The port city of Prince Rupert, in British Columbia’s Inside Passage, is working on developing more shore excursions to support off-ship experiences, Morgenstern said. 

Another place on Carnival’s radar is Wrangell, a port between Juneau and Ketchikan that has hosted some Holland America and Princess calls. 

Tourism leaders in South Central Alaska also say they can handle more cruise traffic. Cross-gulf cruise passenger volume has grown about 15% over 2019, to about 450,000 cruise passengers. 

Julie Saupe, CEO of Visit Anchorage, said the region and Anchorage are large enough that they don’t feel the impact of high-traffic cruise days quite like a small community would. That’s in part because guests are dispersed between two ports, Whittier and Seward, and because travelers typically head to and from the ships via airports or pre- and post-visits across a large area. 

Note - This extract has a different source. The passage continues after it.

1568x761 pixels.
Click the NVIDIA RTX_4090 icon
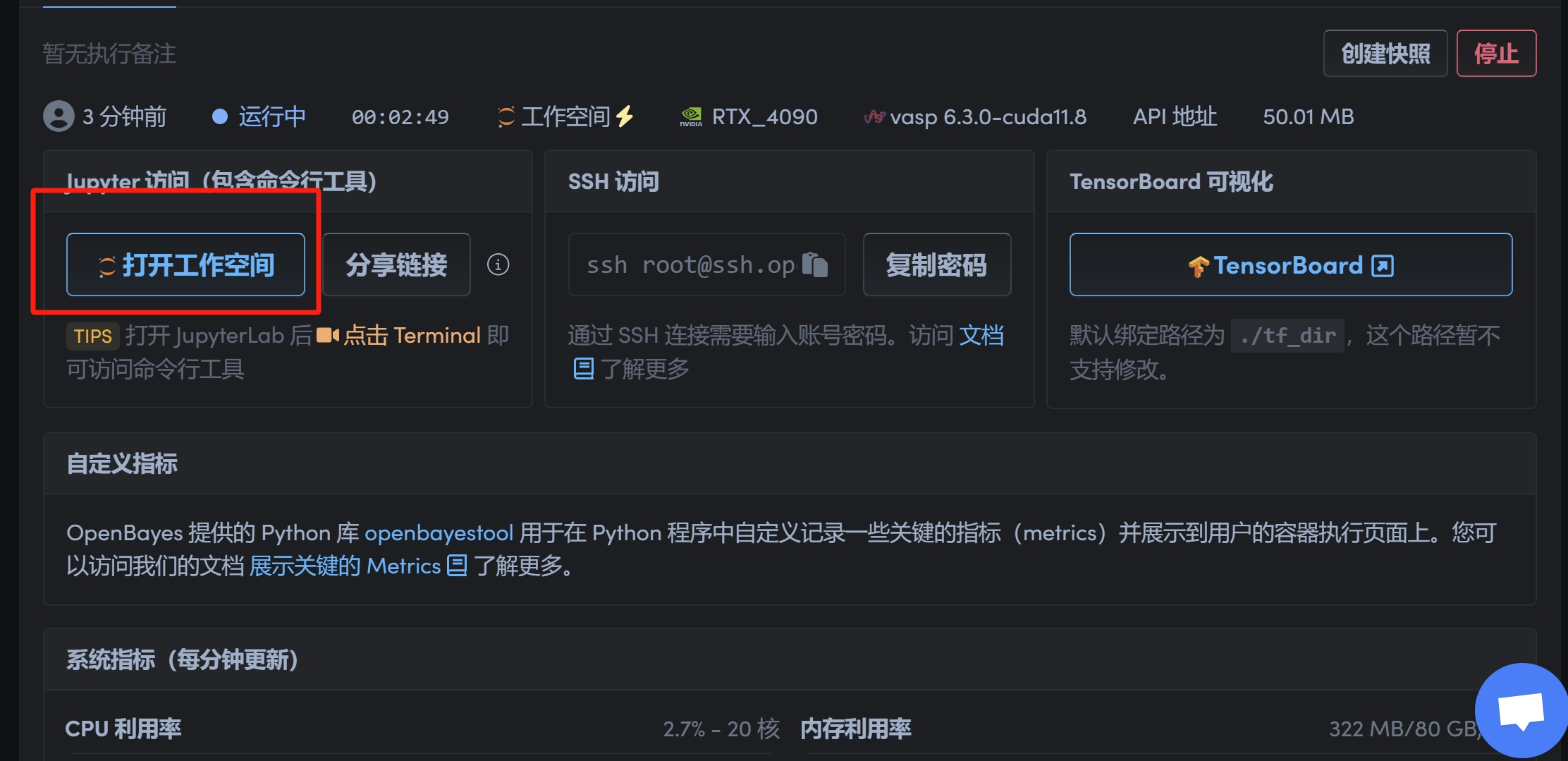tap(691, 116)
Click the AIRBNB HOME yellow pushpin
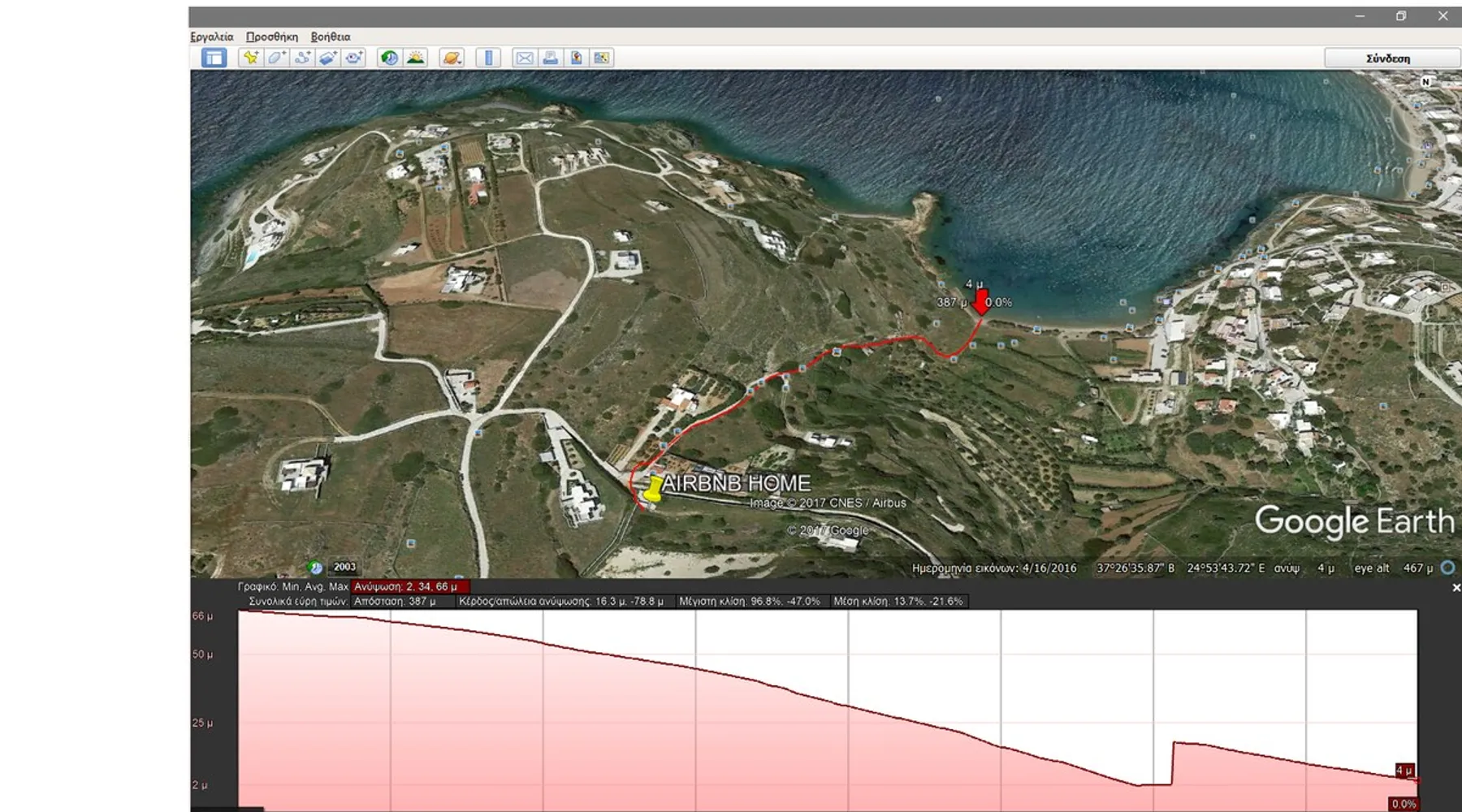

It’s possible lines will offer more cross-gulf itineraries if anti-cruise sentiment pervades in communities along southeast Alaska, Saupe said. But she doesn’t see those long-term decisions happening yet, noting that a lot of southeast Alaska residents are still very supportive of the cruise industry. 

“It’s controversial down there right now,” she said, “but I think that’s because there are people with strong opinions on both sides of the issue, and that’s why it’s been hard to come to a consensus.”